第3次ブームと言われる人工知能(AI)。いまやブームの域を超え、ビジネスの現場に活用され始めている。金融機関も例外ではない。そもそも膨大なデータを扱う金融機関は、以前から業務にICTが深く入り込んでおり、既存の業務の“延長”としてAIを自然に取り入れ、さらなる効率化、高付加価値化をできる素地がある。一方、あらゆる業界にAIが広がりつつある状況下、金融サービスもあまたあるAI活用サービスの一つになってしまい、金融ビジネスの競争環境そのものが変わる可能性も指摘されている。
今、人工知能(AI)が第3次ブームと言われ、関連セミナーなども活況を呈している。

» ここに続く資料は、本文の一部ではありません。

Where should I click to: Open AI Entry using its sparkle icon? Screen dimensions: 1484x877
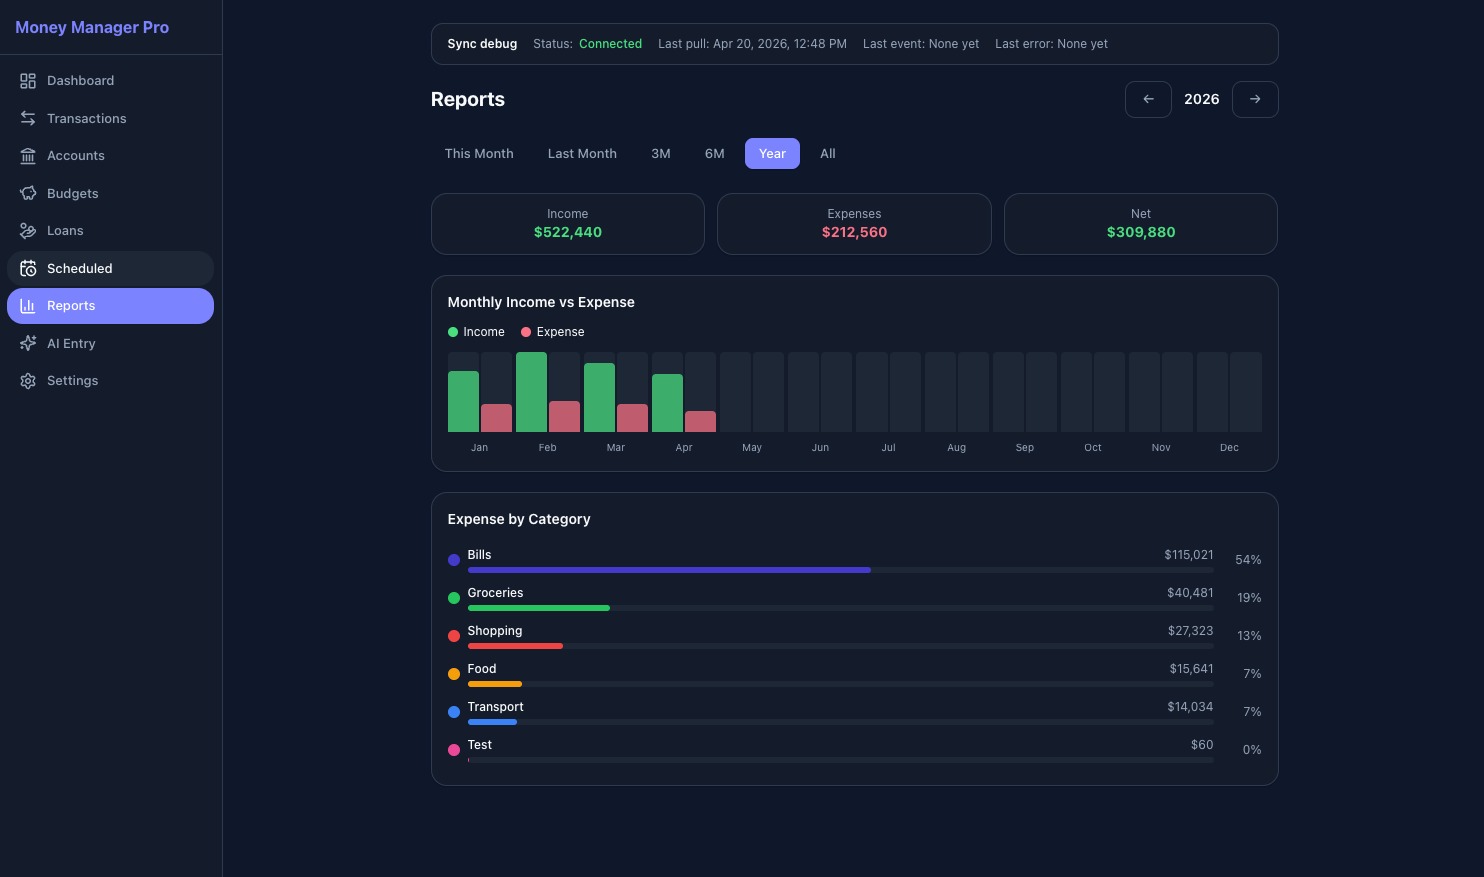28,343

ただ、今回のAIブームは、もはやブームの域を越えている。既にビジネスの現場にAIが活用され始めており、この動きは金融機関とて例外ではない。
長年金融業界におけるICT動向をウォッチしてきた富士通総研コンサルティング本部プリンシパルコンサルタントの隈本正寛氏は、「金融業界では、これまでも融資における審査などで統計モデルの活用などが行われてきました。AIの活用はその延長線上にあるものと言え、金融業界にとってAIの活用は、自然なことです」と指摘する。
分かりやすい例が、有望な取引先を発見したり、倒産を予測したり、不正を検知したりといった融資の審査に関連する業務だ。統計を活用した審査モデルがこれまで利用されており、AI活用による高度化が取り沙汰されている。コンピュータが自ら判断することでこれまで以上に処理が迅速に進むようになる。隈本氏は、「データから重要な情報を見つけ出したり、新たな価値を付加したりすることが金融ビジネスの本質です。その意味で様々な領域でAIが適用されていく可能性は大きい」と語る。
例えば、ネット専業銀行であるジャパンネット銀行では、クラウド会計サービスを提供するfreee(フリー)と提携。会計サービスのデータを活用して融資を実行するサービスを開始した。クラウド会計にはリアルタイムに企業の決済情報が登録されており、生のデータから融資の可否を判断できる。その審査にはAIが活用され、業績をリアルタイムで分析し、無担保や無保証で即日融資が可能になるという。
また、みずほ銀行はソフトバンクと提携し、AIを活用した個人向け融資を始めるという。銀行口座の入出金情報と携帯電話の支払い状況などから信用力を点数化し、最短30分で融資可能かどうかを判断する。今年中にはサービスを開始する予定だ。